Now your towers are rated at 4 ohms. However the situation is worse, as your towers have a passive crossover at 100 Hz. this is never to be recommended in my view. The phase angles are going to about as bad as your will find, and the current demands are going to MUCH higher than even the four ohm rating would suggest. Also don't forget that the rated impedance of a speaker does not mean much as there an impedance curve. RGB do not publish the curve, nor do they quote the minimum impedance. From the design set up, I have to say that the minimum impedance could easily be falling to the two ohm range at some point, and with a very difficult phase angle to boot.

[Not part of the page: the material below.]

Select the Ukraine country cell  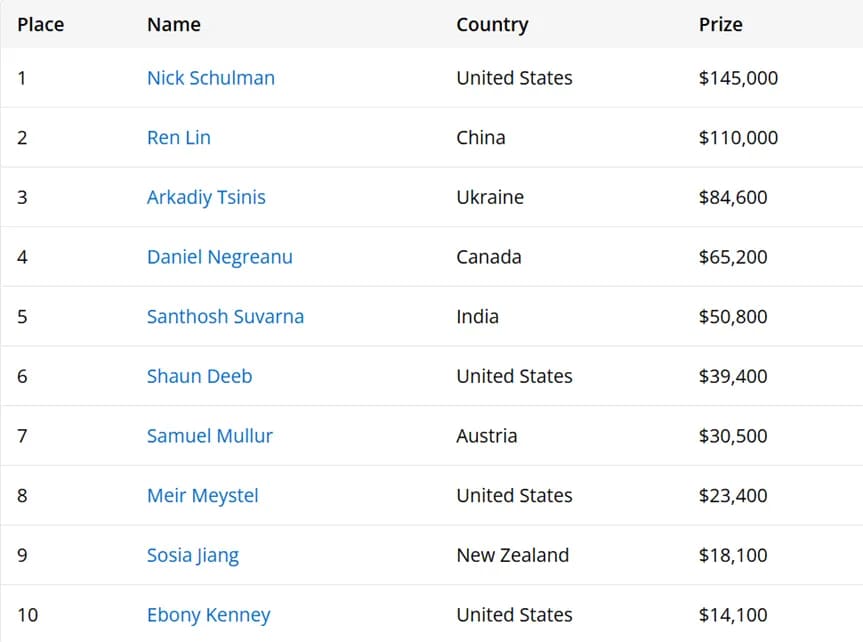490,197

There are two possibilities here.

Those RGB speakers have a protection circuit to the tweeter. Now when an amp clips, and this usually occurs when an amp is attempting to dive LF into a low impedance load, then when it can't meet the current demands THD rises and the tweeter receives the distortion products. So I'm pretty sure your tweeter protection is cutting in.

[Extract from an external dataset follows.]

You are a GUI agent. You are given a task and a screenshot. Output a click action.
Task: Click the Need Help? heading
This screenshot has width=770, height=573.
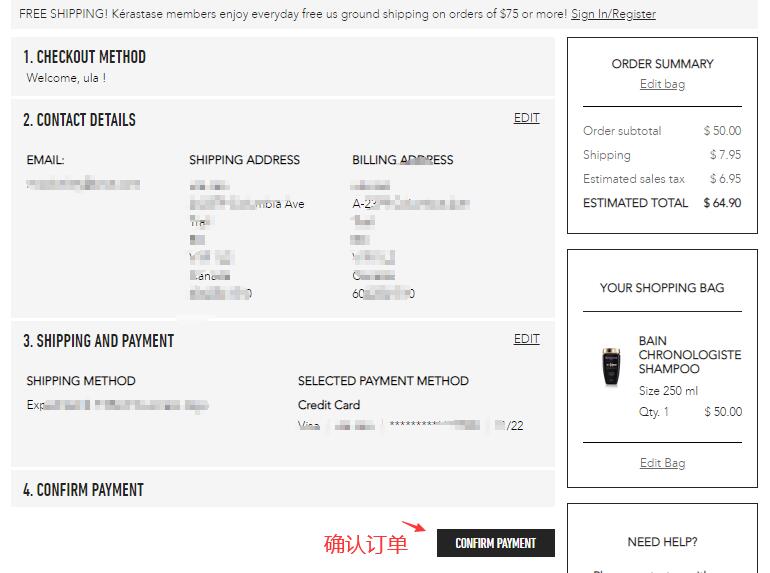[662, 542]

Now it may be that it has been activated so often that it is now kicking in before it should. Often these types of circuits don't tolerate being activated constantly. More likely however, the load presented by these speakers to your receiver, is causing the output devices of your receiver to fail, and clipping is starting to occur at lower and lower power levels.

Those speakers are going to require a hefty amp, with huge current reserve.

You need to pick an amp that delivers at least double the power into a four ohm load that it will deliver into an 8 ohm load. I would also see if RGB will tell you what the minimum impedance of your speakers are, and at what frequency it occurs. It will also be nice if they would share with you the phase angle between voltage and current at that frequency. Also knowing the frequency of the maximum phase angle would be nice, then the power factor required to power the speakers could be calculated and we would know for certain, how low an impedance the amp has to be comfortable with. It would not be out of the question that an amp driving those speakers might have to be comfortable driving a two ohm load because of the phase angles.

Recently I received privileged information from a manufacturer about these parameters where there was a passive crossover in the same region as yours. The impedance curve was an absolute amp torture test, yet the speakers were rated at 8 ohms! The speaker was in fact 8 ohms only above 900 Hz and at the two reflex tuning peaks. At the rest of the spectrum it was below 6 ohms, and at the low pass mid pass crossover region it was 3 ohms. They did not send the phase graph, but it had to be horrible. Even without allowing for that, however, the speakers obviously required a robust amp. A consumer buying the speakers from the spec sheet, would have thought he was buying 8 ohm speakers. He would be buying nothing of the sort!

This post highlights why I'm consistently advocating for the phasing out of the whole concept of the receiver. High current devices make heat and usually lots of it. Last time I checked the specs of the microprocessors used in receivers and pre/processors their absolute maximum safe operating temperature before destruction was 70 degrees C. So actually the internal operating temp should be 50 or less. That would be almost impossible to achieve with multiple high current amps and the large associated power supply required.

So the solution is to move to separates, or better still to powered speakers with active crossovers and an amp for each pass band. Take your speakers for instance, even if only the 100 Hz crossover were active, the improvement in performance would be highly significant.

So my advice for now is to get a nice multichannel amp that will produce twice as much power into a four ohm load as eight. If RGB tell you after inquiry, that the load actually presented is significantly below four ohms, or there is a highly adverse phase angle, then you will have to get amplification that is also comfortable with 2 ohm loads.
 
F

fmw

Audioholic Ninja
As of late everytime I have a loud low frequency output I'm loosing my higher freq. Is this my amp giving up already?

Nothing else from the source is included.